Senza contare quel miliardo e 68 milioni spesi per le c.a.s.e., costate 3 volte di più per dare alloggi in comodato a un terzo degli sfollati. Senza contare quel milione di euro sottratto alla ricostruzione per la visita del Papa a Sulmona e così via.

Con quale coscienza cloacale istituzioni, curia, padronato e sindacati confederali e di polizia si aggregano oggi alla protesta degli aquilani? Forse non gli è bastato contenerla, scomunicarla e reprimerla in tutti questi mesi?
Non gli è bastato, la marea è alta e per non affogare tentano di rimanervi a galla, come una macchia di petrolio che sporca e soffoca qualsiasi forma di vita al suo cammino, come guardiani del “braccio della morte” dove gli aquilani, come dice il sindaco, sentono di vivere.

Ma dal “braccio della morte” non si esce chiudendo gli occhi.
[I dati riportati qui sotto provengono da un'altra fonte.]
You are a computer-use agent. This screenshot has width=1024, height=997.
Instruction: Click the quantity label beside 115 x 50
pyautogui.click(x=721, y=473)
Non si esce con una “condizionale” a carico anche degli stessi terremotati (se la tassa di scopo dovesse configurarsi come un’accise sui carburanti o sui tabacchi). Dal braccio della morte non si esce chiedendo l’ennesimo tributo di sangue in un periodo di crisi profonda a precari e disoccupati di tutto il paese. Non si esce dal braccio della morte se L’Aquila non torna ad essere una questione nazionale, come lo è stata quando faceva comodo al governo Berlusconi ed ai suoi servi.

L’Aquila non è tutto,
ma è un modello per recintare la vita di tutti!


Dal braccio della morte si esce uccidendo il boia e chi lo paga
Si esce riconoscendo i nemici dagli amici, perché questa è una guerra a tutti gli effetti!
Dal braccio della morte del cratere, l’unica solidarietà che possiamo ora chiedere è quella di classe.
Quella che possiamo attenderci è la rivolta degli sfruttati agli sfruttatori, dei senza-tetto ai palazzinari, dei poveri ai ricchi, di quelli che hanno perso tutto a quelli che hanno preso tutto.


Perché anche se L’Aquila non è tutto, L’Aquila è di tutti

Perché quello che è successo a L'Aquila, prima, durante e dopo il terremoto, è una delle pagine più criminali del capitale e del governo di questi ultimi anni e perché solo la giustizia popolare può rendere giustizia ai nostri lutti e liberarci dal braccio della morte!
Una giustizia che ci chiama tutti a una lotta radicale e non ad ambigue e fittizie alleanze.